Reputation: 68
I am fixing a .net app written on top of nServiceBus and have a few questions:
The app is configured AsA_Publisher and when it starts it waits for incoming connections on a socket, do you know why it might have been implemented like so? Why sockets? This socket is created during the Run method of a class which implements class IWantToRunAtStartup.
Once a message arrives, the message is written to a queue (Q1). The message is then read from the queue(Q1). The format of the message is changed and then inserted into yet another queue (Q2). The message is then read from the queue (Q2) and sent to another application by calling a web service. The whole idea is to change the message format and send it off to the final destination. If nServiceBus is built on top of MSMQ, then why is the application creating more queues and managing them?
I see absolutely nothing about Publish or Subscribe anywhere in the project. I guess it is relying on the socket to receive messages and if so then it is not really taking advantage of nServiceBus's queuing facility?
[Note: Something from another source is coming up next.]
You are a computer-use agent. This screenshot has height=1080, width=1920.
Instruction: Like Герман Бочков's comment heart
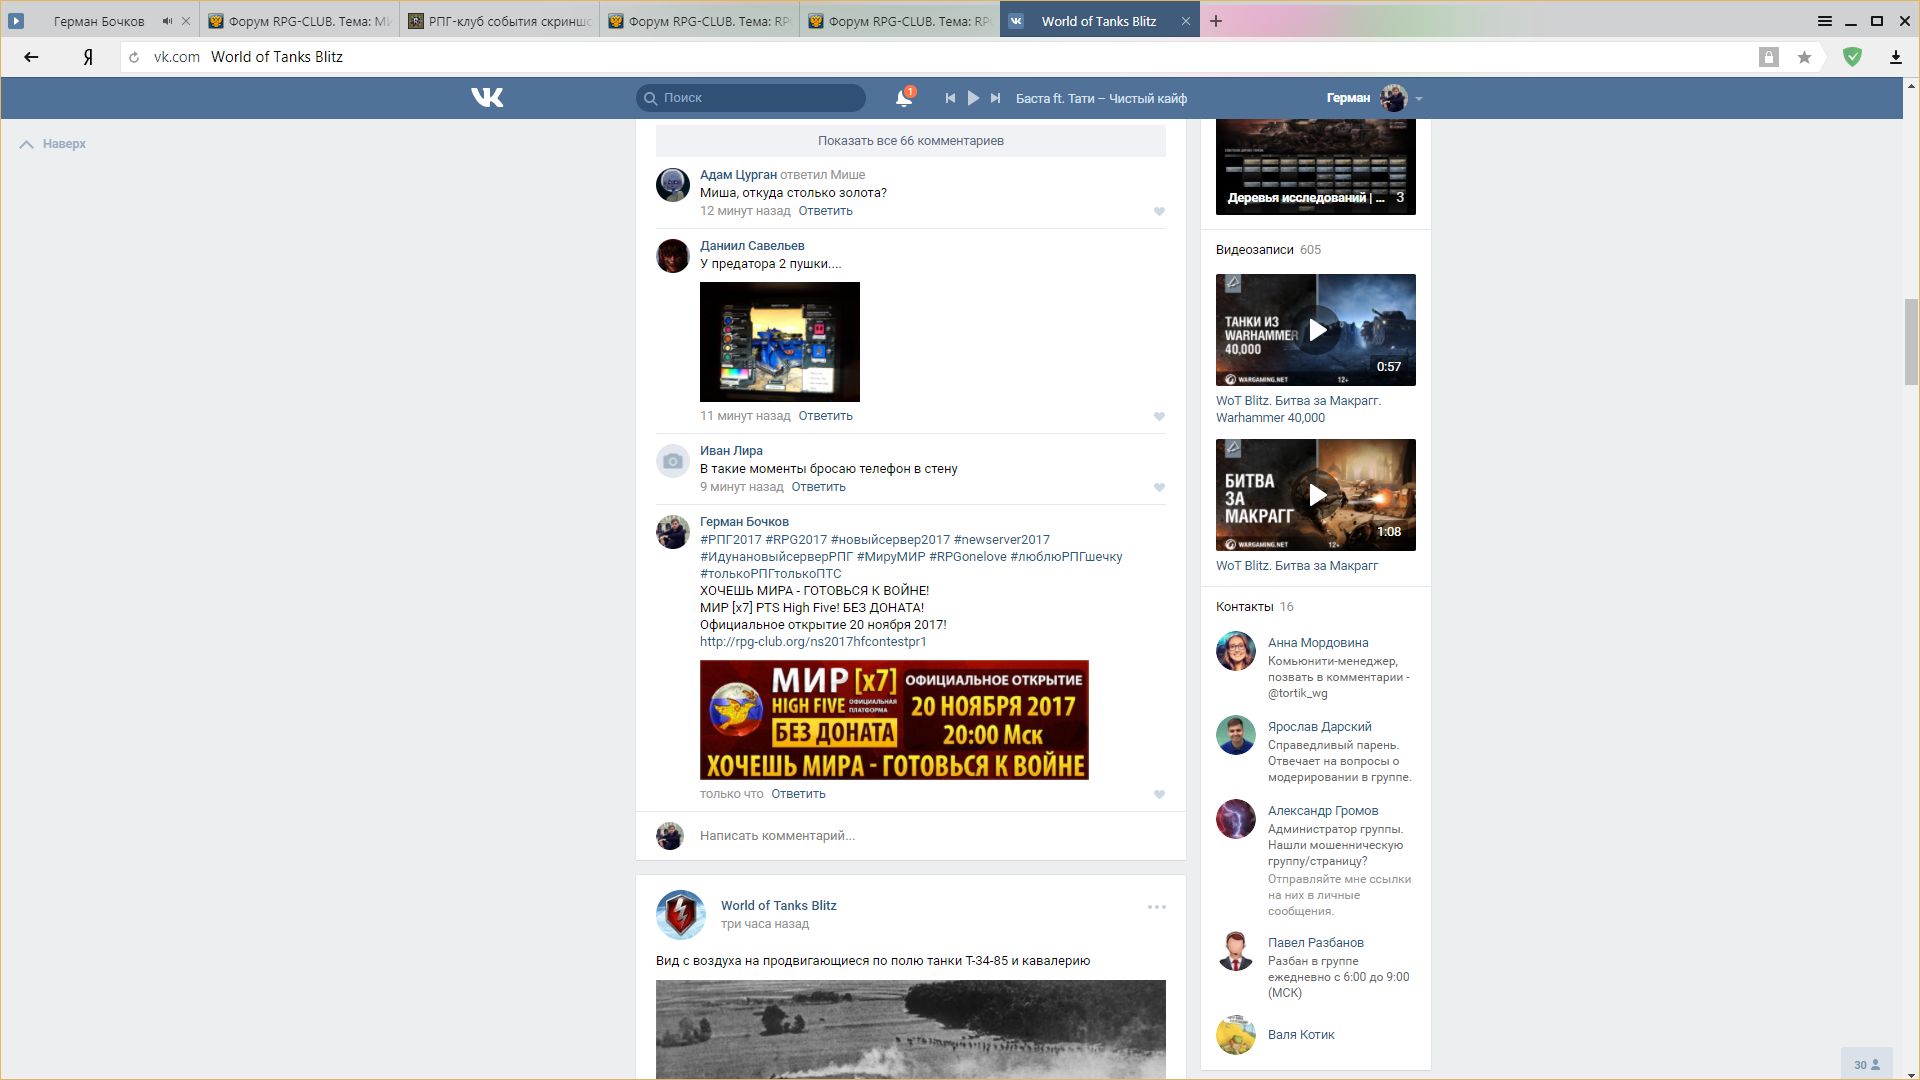[1159, 794]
Or am I lost...
If queues are needed and if I was to build this I will have one app writing to the queue (Q1), another app reading from the queue (Q1) and changing the format and inserting to another queue (Q2) and finally a third app reading from the (Q2) and sending it off to the web service. What do you think?
Thanks,
Upvotes: 1
Views: 234
Reputation: 18628
I see nothing wrong with opening a socket in Run
in an IWantToRunAtStartup
. It must somehow be required that the service can be reached through some custom protocol implemented on top of sockets.
Processing the incoming socket messages by immediately bus.Send
ing a message is also the way to go - the greatest degree of reliability is achieved by immediately doing the safest thing possible: sending a durable message.
Performing the message translation in a handler and bus.Send
ing the result in another message is ALSO the way to go - especially if the translation is somehow expensive and it makes sense to be able to pick up processing at this point if e.g. the web service call fails.
Making a web service call in a message handler is also be the way to go - especially if the web service call is idempotent, so it doesn't break anything if the message ever gets retried.
In other words, it sounds like the service correctly bridges a socket-based interface to a web service-based interface.
It sounds weird, however, that the service employs multiple queues to achieve this. With NServiceBus it would be entirely sufficient with one single queue: the service's input queue.